Exercise set:
1. In the E. coli outbreak post, why did the microbiologist call the outbreak unusual?
2. Update the E. coli outbreak post starting at "The World Health" and ending at "never be traced.", replacing "Germany" with "Hamburg".
3. Summarize the E. coli outbreak post in two sentences.

Tuesday, June 14, 2011

New Strain of E-Coli Outbreak

The World Health organization has announced a new and virulent strain E coli claimed the life of 17 people and left 1.500 infected patients across Europe. Three infected British internationals  believed to have developed haemolytic uraemic syndrome. It is a rare and severe kidney complication that destroys red blond cells and can affect the central nervous system. A health official in Germany admitted the precise source of the disease may never be traced.

A microbiologist from the University of Aberdeen, professor Hugh Pennington, told the BBC that the outbreak was unusual because it didn't seem to be affecting young children. Records indicate that in the vast majority of outbreaks, most victims were the elderly or children. However, in the case of the German E coli strain, at least, 13 of the 19 adult women died of the new strain infection.  UK Health Protection Agency, Bob Adak, said that they cannot confirm why women have been disproportionately affected. Cucumbers, lettuce and tomatoes were suspected to be at the centre of the E coli outbreak. Ironically, this may also explain why young women seen to be affected by the bug.

What's alarming is that this aberrant strain is resistant to multiple classes of antibiotics. The question lies where these resistance factors coming from? One nasty bacteria seems to have acquired a toxin from another nasty bacteria which resulted in an even nastier bug.  It's like producing two toxins that causes damage and lead to bloody diarrhea and damage tissues including the kidneys. Acute kidney failure is often a life threatening complication of normal E coli outbreaks.
In the recent news the E.coli outbreak in Germany already claimed its first child victim. A 2-year-old boy succumbed to the virulent strain in the eastern town of Hannover. The death toll for the outbreak is now at 37.

Dataset extract:
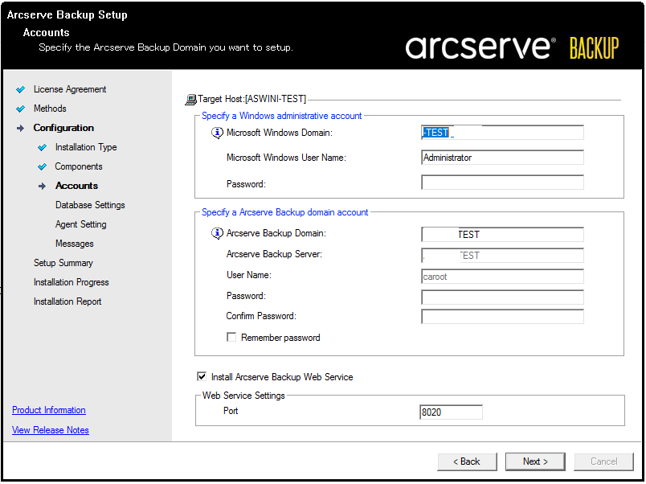646x484 pixels.
Task: Click the Installation Type checkmark icon
Action: (x=43, y=147)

Responses by item number:
1. Professor Hugh Pennington told the BBC that the outbreak was unusual because it didn't seem to be affecting young children. Records indicate that in the vast majority of outbreaks, most victims were the elderly or children.

2.
The World Health organization has announced a new and virulent strain E coli claimed the life of 17 people and left 1.500 infected patients across Europe. Three infected British internationals  believed to have developed haemolytic uraemic syndrome. It is a rare and severe kidney complication that destroys red blond cells and can affect the central nervous system. A health official in Hamburg admitted the precise source of the disease may never be traced.

3. The World Health Organization announced that a new, virulent strain of E. coli has caused deaths and infections across Europe, and a German health official said its precise source may never be traced. The strain is resistant to multiple classes of antibiotics and has disproportionately affected women, and a 2-year-old boy has since died of it.